If bears could purr, that would be the sound Trinket makes, that’s what it sounds like to her anyway when she leans down and rests her head against his. He’s warm and comforting in his own way. He nudges her gently, cold nose pressing against the back of her legs as he moves behind her and then around to the other side.

He doesn’t move away and is close on her heels as she moves towards her bed. If ever there was a solid, constant comfort in her life, it’s Trinket. Just having him in the room raises her spirits some, bringing a smile to her lips and lightening the weight in her chest. Trinket nudges her hand and grunts.

“We'll play tomorrow, buddy,” she whispers. She kisses his nose. “Maybe Grog will let you knock him down again. You’d like that, wouldn’t you?” She ruffles the fur on the top of his head.

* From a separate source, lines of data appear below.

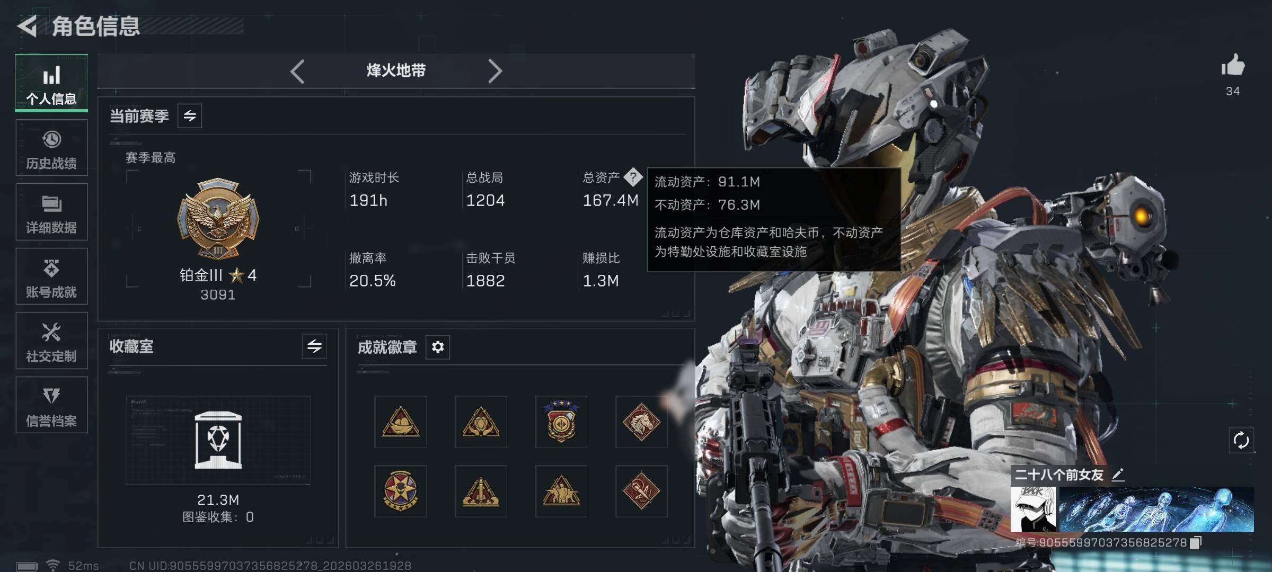Switch to next mode with right chevron
This screenshot has height=572, width=1272.
tap(495, 71)
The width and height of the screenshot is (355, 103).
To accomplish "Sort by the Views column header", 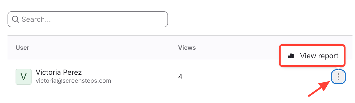I will 187,48.
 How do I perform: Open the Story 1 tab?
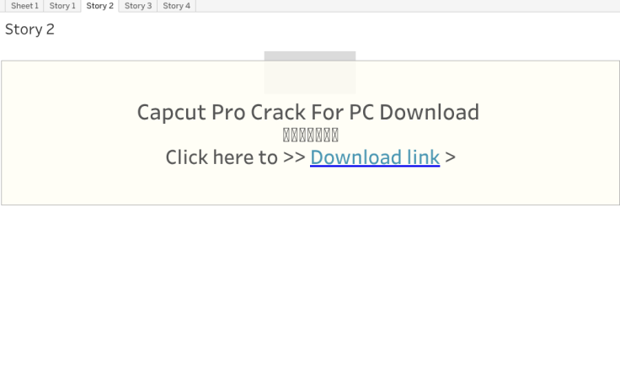tap(62, 6)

Trinket curls up beside her bed as she lays down. Even with him on the floor, her bear is tall enough to rest his head on the bed. She kisses the top of his nose before laying down completely, head on her pillow.

In the dim light of her room, she looks at her adorable Trinket. “Thank you, buddy.” Her hand rests on his head, ruffling his fur occasionally. Before she closes her eyes, she looks over at her bag. Vex can still feel the sore spots on her forearms and her thigh where the book pressed into them. She knows the story by heart... and Vax has found what he needs. Maybe it’s time to pass it along. Trinket licks the inside of her forearm. She scritches between his ears.

“You’re right, darling.” Tomorrow.

Vex sighs, closing her eyes. Already she can feel the pressure of fatigue in her shoulders, her hips and it drags her down into the bed. It pulls her eyes closed. It doesn’t take long to drift off, but as she does, she hears a familiar voice in her head.

As they have many times since Keyleth told her, teary-eyed and with halting words, what happened when she died, it’s the druid’s words that sound in her head before she falls asleep.

You have a lot of men who will do anything for you.”